Ocho años después, René Barbier (el padre, hoy también su consuegro) y Carles Pastrana le hicieron la propuesta, en mayúsculas: elaborar vino. Pero no de cualquier forma. Él se responsabilizaría de la parte técnica vitícola y enológica. Tenía que comprarse una finca, plantarla y participar en la construcción de una bodega común. Y dijo sí. Como Álvaro Palacios y Daphne Glorian.

Al principio (y hasta que cada uno tuvo una producción propia suficiente) elaboraban todos juntos y cada uno comercializaba con su etiqueta. (Clos Mogador, Clos de l’Obac, Clos Erasmus, L’Ermita y el suyo, Clos Martinet). Se propusieron no vender a menos de 1.500 pesetas la botella y, por tanto, la calidad debía responder a ese precio «astronómico» de una época en que reinaba el Rioja y el Penedès.

«Un buen vino es técnica y es arte; es emoción; es una creación personal, y eso no tiene precio»

«Al principio nos costó mucho vender nuestras botellas», recuerda Pérez. Él, su hija Sara y su hijo Adrià recorrieron muchos kilómetros, vino en mano, para vender sólo veinte cajas de Priorat en dos años. Pero un día de mayo de 1994, el periodista Bartolomé Sánchez le montó una cena con 28 sumilleres en Madrid, donde Pérez pudo explicar su vino. Y ahí cambió todo. En pocos meses tenía toda la producción vendida, incluido el stock. «El vino es una creación, una idea personal… y el arte no tiene precio. Por eso cuando me dicen si L’Ermita vale realmente tanto dinero, siempre contesto que es una creación de Álvaro Palacios, es un vino que ha roto esquemas y es algo único».

Cuando cumplió 65 años, otro punto de inflexión. Quizás el más profundo. «¿Por qué nos hacemos viejos?», se preguntó. «La genética es un valor relativo, no seguro… estudié mucho y comprendí las relaciones psicosomáticas… hace tiempo que juego entre lo psíquico y lo físico». Hace doce años que Josep Lluís Pérez y Montse (su esposa y aliada incondicional) se levantan cuando todavía es de noche. Pérez se despierta a las cuatro y media de la madrugada y tras preparar un zumo ambos hacen ejercicio durante unas tres horas. También digipuntura. Beben agua y desayunan a las 7.30. «He experimentado conmigo mismo. La parte emocional es básica», asegura.
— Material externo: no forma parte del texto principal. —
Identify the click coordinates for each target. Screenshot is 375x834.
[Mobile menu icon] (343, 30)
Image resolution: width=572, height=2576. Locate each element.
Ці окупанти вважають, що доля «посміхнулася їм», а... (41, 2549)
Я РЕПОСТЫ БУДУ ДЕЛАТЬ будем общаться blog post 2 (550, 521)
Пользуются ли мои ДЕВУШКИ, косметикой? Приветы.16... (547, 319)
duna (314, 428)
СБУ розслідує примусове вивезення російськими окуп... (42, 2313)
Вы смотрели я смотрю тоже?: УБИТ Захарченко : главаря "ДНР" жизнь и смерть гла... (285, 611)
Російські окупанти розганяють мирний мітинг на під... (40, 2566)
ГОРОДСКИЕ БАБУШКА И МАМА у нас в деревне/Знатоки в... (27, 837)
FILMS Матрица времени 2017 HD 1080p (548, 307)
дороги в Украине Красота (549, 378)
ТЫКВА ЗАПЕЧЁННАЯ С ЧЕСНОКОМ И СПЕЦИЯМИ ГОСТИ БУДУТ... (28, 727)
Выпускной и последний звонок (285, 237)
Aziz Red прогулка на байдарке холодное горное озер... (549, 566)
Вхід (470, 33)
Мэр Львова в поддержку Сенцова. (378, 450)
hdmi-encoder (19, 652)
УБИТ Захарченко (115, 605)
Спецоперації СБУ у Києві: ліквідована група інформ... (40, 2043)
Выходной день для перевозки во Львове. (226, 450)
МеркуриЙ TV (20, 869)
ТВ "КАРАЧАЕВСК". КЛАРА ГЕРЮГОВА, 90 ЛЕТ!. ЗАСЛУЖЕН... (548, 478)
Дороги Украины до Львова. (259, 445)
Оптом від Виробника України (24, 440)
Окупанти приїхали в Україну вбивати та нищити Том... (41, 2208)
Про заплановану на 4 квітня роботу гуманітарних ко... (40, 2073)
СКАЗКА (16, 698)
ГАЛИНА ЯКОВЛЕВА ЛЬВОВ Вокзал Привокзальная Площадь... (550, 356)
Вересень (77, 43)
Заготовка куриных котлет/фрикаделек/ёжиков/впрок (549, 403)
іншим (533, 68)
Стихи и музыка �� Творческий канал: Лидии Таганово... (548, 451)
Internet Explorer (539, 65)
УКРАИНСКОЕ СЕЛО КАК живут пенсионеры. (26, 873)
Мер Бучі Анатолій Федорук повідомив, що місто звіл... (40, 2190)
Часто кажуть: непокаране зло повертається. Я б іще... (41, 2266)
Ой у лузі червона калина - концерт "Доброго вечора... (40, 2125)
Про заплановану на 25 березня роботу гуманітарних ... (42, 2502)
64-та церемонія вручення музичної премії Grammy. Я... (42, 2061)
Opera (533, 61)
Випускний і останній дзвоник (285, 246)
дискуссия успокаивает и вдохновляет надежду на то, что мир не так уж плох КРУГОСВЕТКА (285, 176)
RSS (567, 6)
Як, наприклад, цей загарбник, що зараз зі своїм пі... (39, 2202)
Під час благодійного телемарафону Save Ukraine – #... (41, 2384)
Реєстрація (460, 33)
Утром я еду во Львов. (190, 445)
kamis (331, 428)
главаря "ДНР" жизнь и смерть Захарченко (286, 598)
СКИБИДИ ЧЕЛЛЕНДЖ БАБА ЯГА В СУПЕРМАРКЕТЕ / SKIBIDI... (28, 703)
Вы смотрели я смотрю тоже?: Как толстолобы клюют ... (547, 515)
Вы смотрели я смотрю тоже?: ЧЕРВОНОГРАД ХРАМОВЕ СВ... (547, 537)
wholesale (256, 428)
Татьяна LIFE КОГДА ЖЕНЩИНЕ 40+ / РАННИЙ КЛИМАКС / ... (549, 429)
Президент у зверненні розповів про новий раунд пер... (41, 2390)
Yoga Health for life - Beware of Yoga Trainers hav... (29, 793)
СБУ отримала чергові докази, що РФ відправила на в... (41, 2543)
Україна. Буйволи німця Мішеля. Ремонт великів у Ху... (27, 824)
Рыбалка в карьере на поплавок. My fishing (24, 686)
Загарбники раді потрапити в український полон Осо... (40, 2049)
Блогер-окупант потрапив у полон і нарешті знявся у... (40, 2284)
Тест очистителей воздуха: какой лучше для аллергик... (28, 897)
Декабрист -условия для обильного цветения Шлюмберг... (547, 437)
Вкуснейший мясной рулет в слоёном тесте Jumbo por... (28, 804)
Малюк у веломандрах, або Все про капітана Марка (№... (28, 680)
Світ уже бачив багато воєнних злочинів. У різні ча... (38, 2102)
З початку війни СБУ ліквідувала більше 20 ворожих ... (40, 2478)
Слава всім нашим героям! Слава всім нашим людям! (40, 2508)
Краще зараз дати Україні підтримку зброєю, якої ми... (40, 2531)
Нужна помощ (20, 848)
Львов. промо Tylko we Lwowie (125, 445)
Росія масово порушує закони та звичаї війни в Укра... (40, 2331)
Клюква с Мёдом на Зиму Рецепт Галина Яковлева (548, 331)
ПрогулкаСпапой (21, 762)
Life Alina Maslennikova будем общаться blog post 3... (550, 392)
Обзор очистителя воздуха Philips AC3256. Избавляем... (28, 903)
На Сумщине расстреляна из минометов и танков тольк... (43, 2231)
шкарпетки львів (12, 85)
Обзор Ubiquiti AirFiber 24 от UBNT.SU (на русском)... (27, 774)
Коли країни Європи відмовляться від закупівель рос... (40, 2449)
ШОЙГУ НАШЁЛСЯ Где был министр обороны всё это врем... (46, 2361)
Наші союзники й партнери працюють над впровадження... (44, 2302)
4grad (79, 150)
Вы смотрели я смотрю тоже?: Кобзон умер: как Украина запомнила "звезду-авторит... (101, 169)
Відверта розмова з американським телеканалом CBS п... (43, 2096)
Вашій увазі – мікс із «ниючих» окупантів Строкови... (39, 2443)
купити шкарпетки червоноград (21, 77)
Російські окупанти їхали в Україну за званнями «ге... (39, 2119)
Además, lleva doce años sin un resfriado y no se médica. «El cerebro es emocional y racional; constantemente racionalizamos las emociones y igual que nos esforzamos en conocer la naturaleza, tenemos que esforzarnos en conocer nuestras razones; y esa contemplación proporciona muchas satisfacciones; hay que huir de la educación basada en el miedo y la culpabilidad», dice. Él pone la mejor técnica al servicio de la sensibilidad, ya sea para elaborar un vino, tocar el piano o para vivir.